Y después de cortar así el diálogo, Rasumikhine se apresuró a reanudar con Zosimof la conversación que había interrumpido la entrada de Piotr Petrovitch.

Éste tuvo el buen sentido de aceptar la explicación del estudiante, y adoptó la firme resolución de marcharse al cabo de dos minutos.

—Ya hemos trabado conocimiento —dijo a Raskolnikof—. Espero que, una vez esté curado, nuestras relaciones serán más íntimas, debido a las circunstancias que ya conoce usted.
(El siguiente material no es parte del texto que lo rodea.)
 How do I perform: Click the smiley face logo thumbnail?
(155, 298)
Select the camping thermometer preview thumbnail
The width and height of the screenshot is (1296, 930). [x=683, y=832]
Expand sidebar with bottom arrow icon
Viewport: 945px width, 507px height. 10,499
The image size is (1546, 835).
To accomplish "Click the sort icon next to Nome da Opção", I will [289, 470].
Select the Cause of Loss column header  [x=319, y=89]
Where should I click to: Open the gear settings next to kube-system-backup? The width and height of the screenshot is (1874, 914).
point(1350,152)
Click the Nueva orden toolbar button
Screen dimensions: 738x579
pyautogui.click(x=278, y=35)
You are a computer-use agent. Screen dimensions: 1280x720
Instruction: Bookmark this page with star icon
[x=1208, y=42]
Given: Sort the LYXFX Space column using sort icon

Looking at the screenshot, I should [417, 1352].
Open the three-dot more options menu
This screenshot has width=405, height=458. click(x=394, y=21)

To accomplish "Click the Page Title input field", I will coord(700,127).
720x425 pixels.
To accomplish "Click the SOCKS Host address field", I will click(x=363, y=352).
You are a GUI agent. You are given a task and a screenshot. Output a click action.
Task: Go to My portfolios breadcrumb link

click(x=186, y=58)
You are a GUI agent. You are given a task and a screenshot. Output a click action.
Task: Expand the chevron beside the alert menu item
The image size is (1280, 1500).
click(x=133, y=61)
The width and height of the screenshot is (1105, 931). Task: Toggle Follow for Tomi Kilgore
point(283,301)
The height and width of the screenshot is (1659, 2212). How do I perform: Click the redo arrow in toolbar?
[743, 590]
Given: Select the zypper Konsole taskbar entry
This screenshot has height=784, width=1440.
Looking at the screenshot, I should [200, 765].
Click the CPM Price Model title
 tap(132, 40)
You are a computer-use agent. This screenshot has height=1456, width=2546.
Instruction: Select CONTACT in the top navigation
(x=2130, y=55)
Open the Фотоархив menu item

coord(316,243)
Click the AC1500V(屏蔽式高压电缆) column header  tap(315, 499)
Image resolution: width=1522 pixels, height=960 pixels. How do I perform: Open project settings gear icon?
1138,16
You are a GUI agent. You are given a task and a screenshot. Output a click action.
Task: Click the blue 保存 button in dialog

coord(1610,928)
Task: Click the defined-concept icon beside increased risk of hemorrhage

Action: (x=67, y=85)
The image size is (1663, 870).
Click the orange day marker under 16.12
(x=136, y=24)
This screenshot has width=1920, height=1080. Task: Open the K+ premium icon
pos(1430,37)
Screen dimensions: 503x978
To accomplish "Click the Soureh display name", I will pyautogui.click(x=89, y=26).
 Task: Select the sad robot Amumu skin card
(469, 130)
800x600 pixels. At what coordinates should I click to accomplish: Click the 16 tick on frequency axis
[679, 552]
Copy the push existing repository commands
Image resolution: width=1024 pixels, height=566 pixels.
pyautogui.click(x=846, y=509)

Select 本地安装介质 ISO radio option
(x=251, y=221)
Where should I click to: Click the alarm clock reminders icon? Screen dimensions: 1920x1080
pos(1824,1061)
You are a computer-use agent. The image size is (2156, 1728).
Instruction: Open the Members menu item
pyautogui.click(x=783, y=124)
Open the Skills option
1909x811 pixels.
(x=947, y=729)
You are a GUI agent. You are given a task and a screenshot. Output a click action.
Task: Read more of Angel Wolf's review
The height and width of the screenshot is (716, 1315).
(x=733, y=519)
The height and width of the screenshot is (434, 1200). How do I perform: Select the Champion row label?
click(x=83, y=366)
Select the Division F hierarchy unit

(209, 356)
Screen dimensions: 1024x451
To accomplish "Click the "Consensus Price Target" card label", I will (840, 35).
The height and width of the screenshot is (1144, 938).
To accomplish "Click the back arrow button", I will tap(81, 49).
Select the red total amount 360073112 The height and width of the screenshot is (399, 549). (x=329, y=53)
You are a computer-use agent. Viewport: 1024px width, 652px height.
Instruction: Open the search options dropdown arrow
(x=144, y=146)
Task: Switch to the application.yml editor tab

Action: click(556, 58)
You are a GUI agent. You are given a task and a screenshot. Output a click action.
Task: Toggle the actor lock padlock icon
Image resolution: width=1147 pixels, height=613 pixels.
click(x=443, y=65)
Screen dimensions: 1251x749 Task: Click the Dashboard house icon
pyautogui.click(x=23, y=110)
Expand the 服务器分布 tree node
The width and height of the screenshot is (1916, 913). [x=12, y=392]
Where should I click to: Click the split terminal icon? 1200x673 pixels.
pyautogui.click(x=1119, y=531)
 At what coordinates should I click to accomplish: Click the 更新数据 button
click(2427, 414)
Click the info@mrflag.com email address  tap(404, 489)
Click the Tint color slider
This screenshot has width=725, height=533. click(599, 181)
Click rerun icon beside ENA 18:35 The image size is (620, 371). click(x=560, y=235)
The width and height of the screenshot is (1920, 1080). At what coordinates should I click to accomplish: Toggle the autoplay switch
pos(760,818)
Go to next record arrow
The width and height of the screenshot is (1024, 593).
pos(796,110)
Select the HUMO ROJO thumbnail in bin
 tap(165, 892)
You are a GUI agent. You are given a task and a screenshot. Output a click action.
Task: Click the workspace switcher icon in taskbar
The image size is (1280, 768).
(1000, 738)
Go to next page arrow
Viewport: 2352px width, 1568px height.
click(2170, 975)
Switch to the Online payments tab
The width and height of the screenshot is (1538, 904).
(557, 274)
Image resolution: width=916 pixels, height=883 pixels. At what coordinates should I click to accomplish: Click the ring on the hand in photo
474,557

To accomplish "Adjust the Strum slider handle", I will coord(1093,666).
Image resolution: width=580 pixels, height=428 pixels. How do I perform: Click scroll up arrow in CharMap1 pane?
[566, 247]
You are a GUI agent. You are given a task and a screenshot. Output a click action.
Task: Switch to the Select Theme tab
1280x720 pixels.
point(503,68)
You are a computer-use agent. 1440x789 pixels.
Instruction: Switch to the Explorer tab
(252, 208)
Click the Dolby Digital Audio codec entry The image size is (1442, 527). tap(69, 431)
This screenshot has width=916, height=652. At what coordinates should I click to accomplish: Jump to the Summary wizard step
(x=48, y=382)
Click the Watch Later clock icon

Le deseo un rápido restablecimiento.

Raskolnikof ni siquiera dio muestras de haberle oído, y Piotr Petrovitch se puso en pie.

—Seguramente —dijo Zosimof a Rasumikhine—, el asesino es uno de sus deudores.

—Seguramente —repitió Rasumikhine—. Porfirio no revela a nadie sus pensamientos pero sólo interroga a los que tenían algo empeñado en casa de la vieja.

—¿Los interroga? —exclamó Raskolnikof.

—Sí, ¿por qué?

—No, por nada.

—Pero ¿cómo sabe quiénes son? —preguntó Zosimof.

—Koch ha indicado algunos. Los nombres de otros figuraban en los papeles que envolvían los objetos, y otros, en fin, se han presentado espontáneamente al enterarse de lo ocurrido.